CO2: Wichtigstes Treibhausgas
Etwa zwei Drittel des von Menschen verursachten (antropogenen) Treibhauseffekts ist auf den Ausstoß von Kohlendioxid (CO2) zurückzuführen. Das Klimagas entsteht hauptsächlich bei der Verbrennung der fossilen Energieträger Gas, Öl und Kohle. Sie alle enthalten Kohlenstoff (C), der sich mit dem Luftsauerstoff (O2) zu CO2 verbindet. Am meisten CO2 wird bei der Verbrennung von Kohle frei, am wenigsten beim Einsatz von Gas. Der Verkehr ist in Deutschland die zweitwichtigste CO2-Quelle. Sein Anteil am Gesamtausstoß beträgt knapp 20 Prozent und ist etwa halb so groß wie der der Kraftwerke. Global entsteht weiteres CO2 bei Brandrodungen.
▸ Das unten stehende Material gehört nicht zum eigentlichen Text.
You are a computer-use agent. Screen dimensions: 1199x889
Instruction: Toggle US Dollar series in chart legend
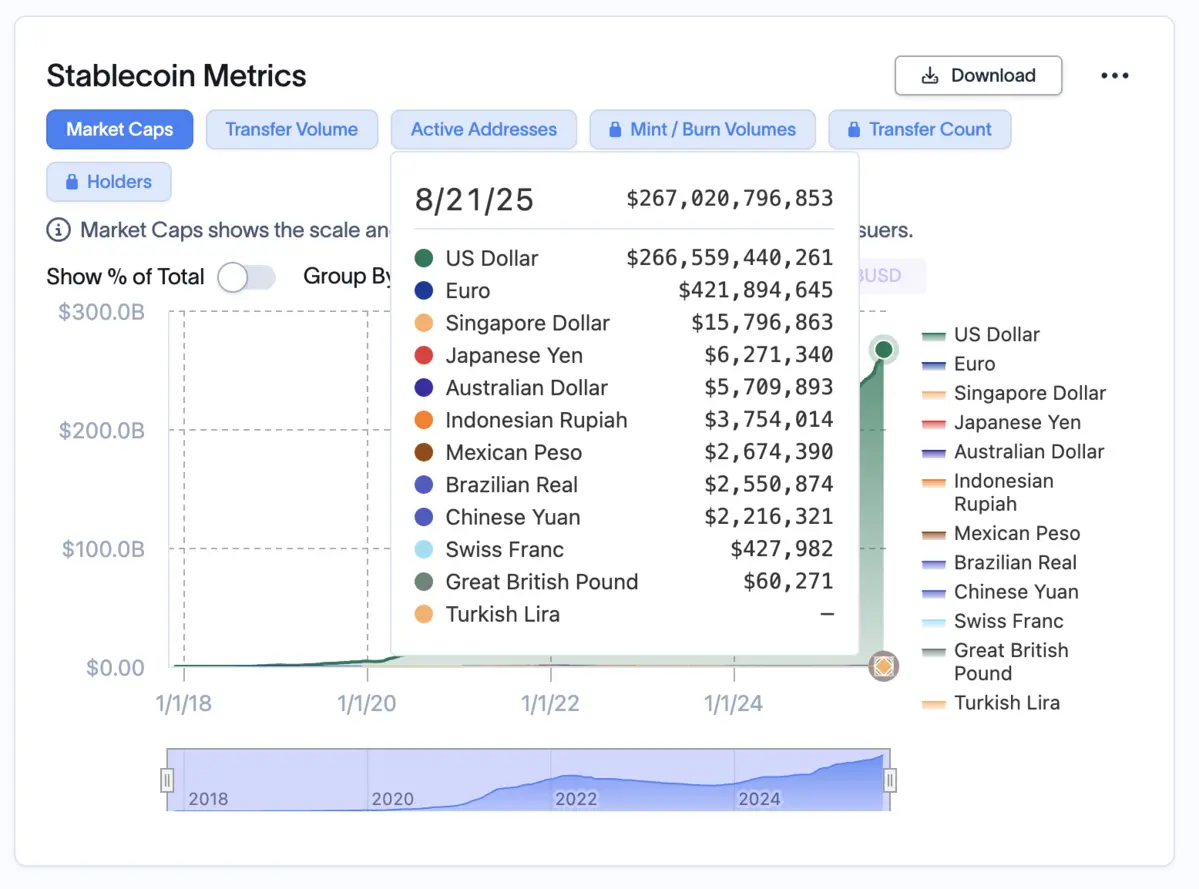(996, 335)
In der Atmosphäre ist Kohlendioxid nur in Spuren vorhanden. Seine natürliche Konzentration erreicht knapp 0,03 Volumenprozent oder 275 ppm (parts per million, die Maßeinheit für CO2). Seit der Industrialisierung stieg der CO2-Gehalt jedoch kräftig an. Inzwischen liegt er bei 383 ppm und gilt als Hauptursache des antropogenen Treibhauseffekts. Klimaforscher warnen, nur wenn die globale Durchschnittstemperatur bis 2050 um nicht mehr als zwei Grad ansteigt, wären die Folgen der Erwärmung halbwegs beherrschbar. Um dieses Ziel zu erreichen, dürfte der CO2-Gehalt 400 ppm nicht überschreiten. Das Umweltbundesamt hält es dazu für notwendig, den deutschen CO2-Ausstoß bis 2020 um 40 und bis 2050 um 80 Prozent zu verringern.